--- DATA LISTING Enclosed Below ---
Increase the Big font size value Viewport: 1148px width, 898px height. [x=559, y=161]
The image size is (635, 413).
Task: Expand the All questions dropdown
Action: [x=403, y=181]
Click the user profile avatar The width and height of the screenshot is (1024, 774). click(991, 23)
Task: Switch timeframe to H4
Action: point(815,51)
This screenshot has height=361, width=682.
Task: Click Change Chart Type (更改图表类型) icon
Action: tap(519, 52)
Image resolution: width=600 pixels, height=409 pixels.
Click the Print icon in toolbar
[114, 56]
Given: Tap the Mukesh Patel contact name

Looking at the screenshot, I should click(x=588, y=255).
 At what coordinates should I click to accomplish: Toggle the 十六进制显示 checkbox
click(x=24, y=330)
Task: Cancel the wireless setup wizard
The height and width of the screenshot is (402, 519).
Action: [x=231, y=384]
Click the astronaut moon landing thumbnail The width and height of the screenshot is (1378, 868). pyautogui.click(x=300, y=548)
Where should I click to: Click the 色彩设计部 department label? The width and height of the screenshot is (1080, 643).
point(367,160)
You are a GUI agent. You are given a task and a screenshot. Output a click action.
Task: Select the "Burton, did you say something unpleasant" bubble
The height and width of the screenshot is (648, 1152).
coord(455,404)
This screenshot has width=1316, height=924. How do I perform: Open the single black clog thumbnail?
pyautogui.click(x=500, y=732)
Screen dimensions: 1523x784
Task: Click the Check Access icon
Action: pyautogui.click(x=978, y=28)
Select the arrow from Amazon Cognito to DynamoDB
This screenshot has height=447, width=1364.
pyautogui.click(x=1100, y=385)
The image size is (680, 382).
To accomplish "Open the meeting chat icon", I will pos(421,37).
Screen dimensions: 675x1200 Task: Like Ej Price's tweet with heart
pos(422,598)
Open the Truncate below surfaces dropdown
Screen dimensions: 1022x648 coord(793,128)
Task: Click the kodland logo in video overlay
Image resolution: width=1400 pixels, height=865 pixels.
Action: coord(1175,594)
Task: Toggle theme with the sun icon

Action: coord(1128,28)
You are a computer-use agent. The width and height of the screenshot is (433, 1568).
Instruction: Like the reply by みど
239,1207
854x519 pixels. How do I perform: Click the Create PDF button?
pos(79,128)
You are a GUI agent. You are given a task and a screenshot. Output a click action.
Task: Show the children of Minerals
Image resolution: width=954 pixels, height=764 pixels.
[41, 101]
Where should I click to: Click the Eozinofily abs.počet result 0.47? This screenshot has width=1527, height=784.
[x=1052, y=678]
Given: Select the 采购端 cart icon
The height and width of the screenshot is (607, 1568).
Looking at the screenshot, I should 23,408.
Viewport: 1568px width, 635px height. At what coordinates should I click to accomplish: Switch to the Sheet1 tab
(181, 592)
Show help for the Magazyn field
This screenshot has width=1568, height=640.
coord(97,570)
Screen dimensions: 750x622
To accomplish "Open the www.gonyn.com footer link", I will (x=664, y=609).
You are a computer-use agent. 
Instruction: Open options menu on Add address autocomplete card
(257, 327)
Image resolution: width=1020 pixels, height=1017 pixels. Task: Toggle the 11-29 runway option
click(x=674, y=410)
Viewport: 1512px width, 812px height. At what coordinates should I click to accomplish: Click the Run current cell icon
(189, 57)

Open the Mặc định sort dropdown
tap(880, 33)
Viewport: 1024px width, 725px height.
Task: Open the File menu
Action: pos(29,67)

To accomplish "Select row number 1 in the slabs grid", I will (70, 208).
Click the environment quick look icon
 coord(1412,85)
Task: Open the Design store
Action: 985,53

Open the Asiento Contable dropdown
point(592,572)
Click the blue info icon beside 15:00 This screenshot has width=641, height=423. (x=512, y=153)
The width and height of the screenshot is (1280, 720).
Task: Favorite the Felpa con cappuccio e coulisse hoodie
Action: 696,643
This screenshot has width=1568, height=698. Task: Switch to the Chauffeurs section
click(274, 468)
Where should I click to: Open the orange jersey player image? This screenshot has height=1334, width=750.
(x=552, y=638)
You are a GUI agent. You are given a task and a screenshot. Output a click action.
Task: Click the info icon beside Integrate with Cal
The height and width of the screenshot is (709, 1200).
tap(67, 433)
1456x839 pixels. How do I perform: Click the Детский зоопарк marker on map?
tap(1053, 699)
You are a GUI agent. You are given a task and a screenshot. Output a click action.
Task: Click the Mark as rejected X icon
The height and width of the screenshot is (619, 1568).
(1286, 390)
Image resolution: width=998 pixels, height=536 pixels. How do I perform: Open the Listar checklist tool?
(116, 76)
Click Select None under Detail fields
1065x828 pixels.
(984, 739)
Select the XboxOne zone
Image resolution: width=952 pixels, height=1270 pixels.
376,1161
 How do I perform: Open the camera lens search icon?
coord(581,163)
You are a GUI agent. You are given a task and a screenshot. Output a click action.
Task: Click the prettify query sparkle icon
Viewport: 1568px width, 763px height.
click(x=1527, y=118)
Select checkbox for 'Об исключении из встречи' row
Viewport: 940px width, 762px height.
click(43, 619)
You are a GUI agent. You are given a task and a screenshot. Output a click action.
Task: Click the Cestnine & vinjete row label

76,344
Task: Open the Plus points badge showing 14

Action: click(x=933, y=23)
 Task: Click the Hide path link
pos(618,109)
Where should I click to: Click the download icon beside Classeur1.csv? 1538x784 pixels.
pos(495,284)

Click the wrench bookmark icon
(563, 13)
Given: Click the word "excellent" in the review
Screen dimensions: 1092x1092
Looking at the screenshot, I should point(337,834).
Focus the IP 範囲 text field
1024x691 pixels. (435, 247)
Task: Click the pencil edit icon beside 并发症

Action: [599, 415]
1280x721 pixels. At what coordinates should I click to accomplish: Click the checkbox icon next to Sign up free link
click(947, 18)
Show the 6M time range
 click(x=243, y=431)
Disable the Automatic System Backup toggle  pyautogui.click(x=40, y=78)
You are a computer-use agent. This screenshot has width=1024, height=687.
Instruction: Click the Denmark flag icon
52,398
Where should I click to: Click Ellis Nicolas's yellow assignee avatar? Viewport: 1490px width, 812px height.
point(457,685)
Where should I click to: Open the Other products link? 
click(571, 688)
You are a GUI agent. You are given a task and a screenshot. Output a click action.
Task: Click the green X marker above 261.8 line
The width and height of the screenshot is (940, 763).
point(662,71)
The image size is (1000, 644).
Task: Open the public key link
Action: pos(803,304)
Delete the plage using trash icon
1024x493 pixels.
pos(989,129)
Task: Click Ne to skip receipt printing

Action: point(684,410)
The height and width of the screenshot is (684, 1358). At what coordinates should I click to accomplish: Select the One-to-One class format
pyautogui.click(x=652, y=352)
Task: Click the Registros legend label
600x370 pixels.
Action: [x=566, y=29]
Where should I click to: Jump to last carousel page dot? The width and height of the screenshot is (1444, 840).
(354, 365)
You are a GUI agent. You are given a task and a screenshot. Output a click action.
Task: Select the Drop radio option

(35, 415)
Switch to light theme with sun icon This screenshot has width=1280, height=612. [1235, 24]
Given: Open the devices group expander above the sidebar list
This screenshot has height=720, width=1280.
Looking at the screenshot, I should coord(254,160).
--- End of Enclosed DATA LISTING ---
Your answer should consist of the lines from the listing that hold the word "computer".

→ **RESPONSE BELOW**
You are a computer-use agent. The width and height of the screenshot is (433, 1568).
You are a computer-use agent. 
You are a computer-use agent. This screenshot has width=1024, height=687.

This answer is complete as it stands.